AN acclaimed Scottish walk which crosses through Argyll has received international recognition – and Argyll and Bute Council hopes that this will lead even more walkers to visit the area and discover its many delights.
The West Highland Way has been included in National Geographic’s list of top treks around the world – dubbed the ‘holy grail of trails’.
It was chosen because of its cultural significance and range of scenery as well as the variety of challenges it offers walkers – encompassing lowland moors, dense woodland, rolling hills and higher mountains.
Thousands of people walk the West Highland Way each year from its official starting point at Milngavie to the end point in Fort William – with the Argyll leg of the walk at Bridge of Orchy.
And, once they have conquered the 154-kilometre hike, if they stray off the path and venture further into Argyll and Bute they will discover the area’s host of other walks and trails.
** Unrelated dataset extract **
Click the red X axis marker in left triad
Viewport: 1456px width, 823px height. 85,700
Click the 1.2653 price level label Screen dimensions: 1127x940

Argyll and Bute offers something to suit every walker’s taste – from the atmospheric heritage trail in Kilmartin to the waterfalls of Puck’s Glen in Cowal; Bute’s painted rocks walk to the Kintyre Way which covers the whole of the dramatic Kintyre peninsula; and a plethora of other places to walk and hike, both on and off the beaten track.
Lead councillor for community and culture, Louise Glen-Lee, said: “The West Highland Way is one of Scotland’s most popular hikes and it is great to see that it is internationally recognised.
“Those who have completed the West Highland Way will already have seen a little of what Argyll and Bute has to offer, and I would encourage everyone who enjoys walking to come and try it for themselves. We truly do have something to suit everyone and our great variety of walks and trails are also among the very best in the world.”